SENTENCIA CONSTITUCIONAL PLURINACIONAL 0357/2023-S3
Tribunal Constitucional Plurinacional de Bolivia

SENTENCIA CONSTITUCIONAL PLURINACIONAL 0357/2023-S3

Fecha: 03-May-2023

Entendimiento jurisprudencial que fue reiterado por varios pronunciamientos constitucionales entre ellos la SCP 0654/2017-S2 de 3 de julio, que siendo aún más precisa en su consideración, estableció la limitación de los alcances de la protección del

“…la jurisprudencia emitida por este Tribunal Constitucional Plurinacional ha expresado que ante la existencia de mandamientos de desapoderamiento que buscan desalojar a personas de un inmueble, es posible conceder una tutela provisional, siempre y cuando se acredite que la parte accionante habita el bien inmueble objeto de desapoderamiento; y, la existencia pendiente de resolución de algún medio de impugnación que dilucidará la legalidad y pertenencia o no de la referida medida (negrillas añadidas), siendo estos los presupuestos que deben ser acreditados por la parte accionante a fin de proceder excepcionalmente a la tutela provisional a objeto de la protección del derecho fundamental a la vivienda.

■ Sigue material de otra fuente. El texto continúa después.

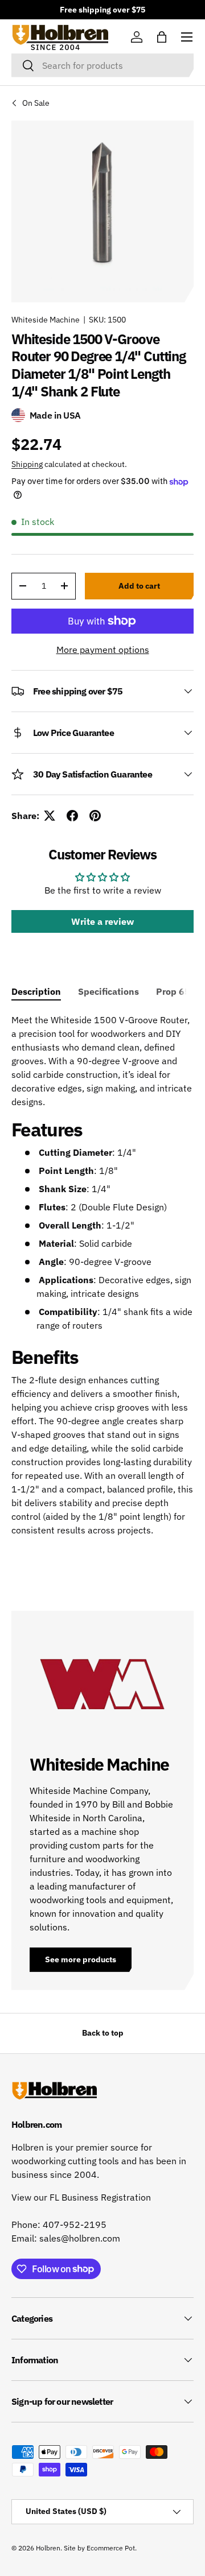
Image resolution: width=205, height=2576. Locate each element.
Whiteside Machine (45, 320)
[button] (161, 36)
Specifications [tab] (108, 991)
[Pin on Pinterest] (95, 815)
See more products (80, 1959)
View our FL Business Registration (81, 2197)
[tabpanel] (102, 1280)
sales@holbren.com (79, 2238)
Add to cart (139, 586)
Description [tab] (36, 991)
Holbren (48, 2548)
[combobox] (102, 65)
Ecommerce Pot (111, 2548)
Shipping (27, 464)
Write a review (102, 921)
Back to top (103, 2033)
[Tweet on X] (49, 815)
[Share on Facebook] (72, 815)
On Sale (36, 103)
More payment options (102, 649)
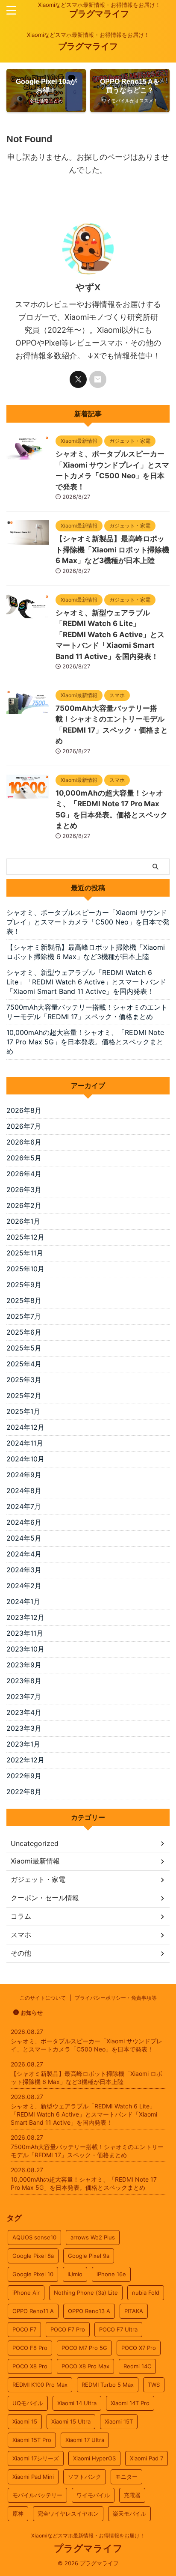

III.2.  Análisis del caso concreto

La problemática traída en revisión, centra su análisis en la posibilidad de establecer a través de esta acción de defensa, una tutela provisional en favor del accionante determinando la inejecución del mandamiento de desapoderamiento emitido respecto al inmueble en el que tiene constituida su vivienda y donde realiza su principal actividad económica, entre tanto no se resuelva el recurso de apelación que formuló con relación al incidente de nulidad de obrados presentado de su parte, solicitud que habiendo sido puesta a consideración de la autoridad jurisdiccional accionada fue rechazada al igual que el recurso de reposición interpuesto al respecto.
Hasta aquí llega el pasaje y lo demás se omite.